WASHINGTON--U.S. policy makers, concerned about strained public finances in places like Detroit and Puerto Rico, are moving to keep closer tabs on the ability of states and cities to raise money in the $3.7 trillion municipal-bond market.

The Treasury Department is forming a new unit to broadly monitor the market, with a focus on troubled borrowers, according to a Treasury official. The unit, which will be headed by a veteran public-finance banker at J.P. Morgan Chase & Co., also will track state and local pensions as well as the financing of bridges, roads and other infrastructure projects. Public-pension funding levels have been a problem area for many states and municipalities.

By boosting the department's monitoring of municipal finance, the Treasury hopes in part to better understand the ramifications of municipal-market stresses, the official said. The unit wouldn't have authority to write and enforce rules for the market like the Securities and Exchange Commission.

Efforts to boost oversight of the municipal-bond market have taken on new urgency in the wake of financial problems in places like Puerto Rico, which is beset by challenges including 15% unemployment and roughly $70 billion of outstanding debt.

Puerto Rico's troubles could reverberate well beyond its borders because roughly three-quarters of municipal-bond mutual funds own some debt issued by the commonwealth. It is among the biggest issuers in the municipal-bond market due to its tax benefits and often higher yields. The Federal Reserve's interest-rate-setting committee, meeting in January, said the commonwealth's financing situation "needed to be watched carefully," according to minutes of the meeting.

The SEC, which is the municipal-bond market's primary regulator, also has ramped up its scrutiny of the sector and is conducting a review of past disclosures by financially stressed states and municipalities to determine if they may have misled investors about their financial condition, according to SEC officials.

The Treasury's effort to gain greater insight into the municipal-bond market will be led by Kent Hiteshew, who will join the department in mid-May. Mr. Hiteshew has overseen J.P. Morgan's relationship with its housing-sector clients and municipal borrowers in the Northeast region. A J.P. Morgan spokeswoman declined to comment on Mr. Hiteshew's behalf.

"This office will centralize a lot of the work that is already happening across the building," said Matthew Rutherford, the Treasury's assistant secretary for financial markets. "It can look at various issues that arise in the municipal marketplace and make sure we understand what's driving them."

The municipal-bond market long has been seen by many mom-and-pop investors as a reliable source of tax-exempt income and as a vehicle for retirement savings. But that view has been rattled in recent years by episodes including the largest-ever municipal bankruptcy filing last July by Detroit and Puerto Rico's problems.

Last month, Puerto Rico sold $3.5 billion in new bonds to help pay down existing debt, a move that bought officials time to eliminate persistent budget deficits and jump-start the economy. The bonds have fallen in price in recent days amid reports that the island hired consultants that specialize in restructuring, though island officials haven't said they are working on a debt-restructuring plan.
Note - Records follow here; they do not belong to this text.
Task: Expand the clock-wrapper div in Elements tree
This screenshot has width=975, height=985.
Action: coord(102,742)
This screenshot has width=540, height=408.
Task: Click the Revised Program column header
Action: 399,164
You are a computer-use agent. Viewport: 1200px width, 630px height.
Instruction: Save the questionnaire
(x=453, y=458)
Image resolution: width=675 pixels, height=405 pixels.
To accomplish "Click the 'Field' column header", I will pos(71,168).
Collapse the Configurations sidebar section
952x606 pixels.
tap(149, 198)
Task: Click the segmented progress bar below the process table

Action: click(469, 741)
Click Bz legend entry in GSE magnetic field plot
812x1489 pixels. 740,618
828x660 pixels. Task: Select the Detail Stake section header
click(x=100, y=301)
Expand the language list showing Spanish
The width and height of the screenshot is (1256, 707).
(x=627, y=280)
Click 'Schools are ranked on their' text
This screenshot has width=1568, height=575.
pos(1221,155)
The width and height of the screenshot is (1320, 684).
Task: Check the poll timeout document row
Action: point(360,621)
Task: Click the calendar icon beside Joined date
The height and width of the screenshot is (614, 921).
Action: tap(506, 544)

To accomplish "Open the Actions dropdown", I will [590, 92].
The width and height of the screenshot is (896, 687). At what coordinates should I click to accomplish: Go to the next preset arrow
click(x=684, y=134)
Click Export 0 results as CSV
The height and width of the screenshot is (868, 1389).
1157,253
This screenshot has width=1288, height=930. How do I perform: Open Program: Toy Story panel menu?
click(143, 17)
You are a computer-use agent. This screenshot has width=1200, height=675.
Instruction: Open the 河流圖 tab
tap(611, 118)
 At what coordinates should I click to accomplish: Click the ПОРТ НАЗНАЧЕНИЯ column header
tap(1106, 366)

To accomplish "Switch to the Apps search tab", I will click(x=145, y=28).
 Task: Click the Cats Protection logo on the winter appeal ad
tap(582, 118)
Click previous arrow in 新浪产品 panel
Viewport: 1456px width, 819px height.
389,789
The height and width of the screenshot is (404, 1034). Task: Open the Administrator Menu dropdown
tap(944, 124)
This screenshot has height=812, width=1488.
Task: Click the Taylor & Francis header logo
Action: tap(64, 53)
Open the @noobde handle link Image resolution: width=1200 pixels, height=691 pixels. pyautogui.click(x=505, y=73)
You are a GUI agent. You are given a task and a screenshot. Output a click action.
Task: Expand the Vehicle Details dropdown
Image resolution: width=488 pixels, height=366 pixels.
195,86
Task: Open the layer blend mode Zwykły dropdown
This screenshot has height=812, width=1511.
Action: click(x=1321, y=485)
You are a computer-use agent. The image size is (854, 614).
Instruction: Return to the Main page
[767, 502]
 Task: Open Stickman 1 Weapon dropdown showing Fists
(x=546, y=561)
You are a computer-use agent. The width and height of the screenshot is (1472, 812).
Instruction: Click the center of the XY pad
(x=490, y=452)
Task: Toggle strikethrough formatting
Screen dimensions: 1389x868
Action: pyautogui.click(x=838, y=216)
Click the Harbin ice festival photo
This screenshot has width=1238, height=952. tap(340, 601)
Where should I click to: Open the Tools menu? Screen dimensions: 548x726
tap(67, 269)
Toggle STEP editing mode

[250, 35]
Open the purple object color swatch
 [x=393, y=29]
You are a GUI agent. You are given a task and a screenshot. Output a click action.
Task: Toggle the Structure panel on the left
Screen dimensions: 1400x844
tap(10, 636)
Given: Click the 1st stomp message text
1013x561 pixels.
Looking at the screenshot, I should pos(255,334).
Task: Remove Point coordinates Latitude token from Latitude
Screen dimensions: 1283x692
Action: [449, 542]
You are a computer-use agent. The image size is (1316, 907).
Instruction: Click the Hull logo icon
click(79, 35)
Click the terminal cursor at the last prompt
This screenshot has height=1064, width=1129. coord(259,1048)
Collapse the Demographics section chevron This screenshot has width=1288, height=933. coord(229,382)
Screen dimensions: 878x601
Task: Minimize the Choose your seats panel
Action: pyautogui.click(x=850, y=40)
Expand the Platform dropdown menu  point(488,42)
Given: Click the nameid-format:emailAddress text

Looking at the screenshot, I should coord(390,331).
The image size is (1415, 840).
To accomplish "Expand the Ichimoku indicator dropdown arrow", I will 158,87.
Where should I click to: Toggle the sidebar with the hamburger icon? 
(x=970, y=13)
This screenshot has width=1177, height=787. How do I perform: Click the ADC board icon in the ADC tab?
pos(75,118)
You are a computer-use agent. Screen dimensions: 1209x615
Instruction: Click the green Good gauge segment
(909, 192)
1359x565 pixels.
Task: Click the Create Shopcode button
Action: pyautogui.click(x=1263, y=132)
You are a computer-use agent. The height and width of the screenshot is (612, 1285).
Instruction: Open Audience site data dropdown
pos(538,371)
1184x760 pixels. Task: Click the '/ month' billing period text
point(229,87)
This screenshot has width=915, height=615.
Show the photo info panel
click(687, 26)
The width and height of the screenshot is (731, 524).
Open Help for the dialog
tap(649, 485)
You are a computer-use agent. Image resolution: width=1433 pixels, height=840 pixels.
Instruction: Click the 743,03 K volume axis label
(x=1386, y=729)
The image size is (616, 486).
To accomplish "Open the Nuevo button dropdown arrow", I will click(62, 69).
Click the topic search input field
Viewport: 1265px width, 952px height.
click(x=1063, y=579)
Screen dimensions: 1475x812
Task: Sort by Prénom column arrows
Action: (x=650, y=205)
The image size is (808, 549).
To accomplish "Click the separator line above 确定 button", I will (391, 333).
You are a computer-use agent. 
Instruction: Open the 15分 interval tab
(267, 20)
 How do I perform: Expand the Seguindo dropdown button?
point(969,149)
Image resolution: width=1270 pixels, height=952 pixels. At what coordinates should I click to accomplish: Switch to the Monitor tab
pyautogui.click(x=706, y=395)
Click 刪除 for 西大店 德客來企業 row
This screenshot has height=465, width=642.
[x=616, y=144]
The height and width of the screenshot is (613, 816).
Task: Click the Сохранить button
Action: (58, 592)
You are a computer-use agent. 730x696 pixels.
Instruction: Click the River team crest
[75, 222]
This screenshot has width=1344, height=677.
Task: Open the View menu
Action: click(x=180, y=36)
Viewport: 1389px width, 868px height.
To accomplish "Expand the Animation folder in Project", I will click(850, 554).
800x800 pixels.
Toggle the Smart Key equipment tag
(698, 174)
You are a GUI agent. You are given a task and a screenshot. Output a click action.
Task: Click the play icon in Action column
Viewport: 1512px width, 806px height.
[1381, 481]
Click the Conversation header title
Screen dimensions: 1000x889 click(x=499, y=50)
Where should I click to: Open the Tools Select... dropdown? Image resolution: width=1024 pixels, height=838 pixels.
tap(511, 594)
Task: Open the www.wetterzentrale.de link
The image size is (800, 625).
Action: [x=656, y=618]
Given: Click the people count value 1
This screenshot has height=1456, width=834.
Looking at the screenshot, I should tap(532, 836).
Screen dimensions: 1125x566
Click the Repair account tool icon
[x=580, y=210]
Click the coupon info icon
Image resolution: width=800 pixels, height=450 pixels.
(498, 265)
Credit-rating firms downgraded Puerto Rico to junk status this year.The commonwealth has said it plans to honor its obligations.

While the U.S. government has had talks with island officials about how Puerto Rico can improve its financial condition, Treasury officials have said they aren't contemplating a federal bailout. The Treasury official said the department doesn't have the authority to grant federal financial assistance.

Federal officials have sought to boost their oversight of the municipal-bond market in the wake of the financial crisis, when a contraction in state and local income-tax receipts squeezed municipalities andthreatened the ability of some governments to fulfill their financial obligations.

The SEC, which sets disclosure rules for state and local governments that issue bonds, is pushing for additional authority from Congress to crack down on municipalities that don't keep the public apprised of their financial health.

Mike Cherney contributed to this article.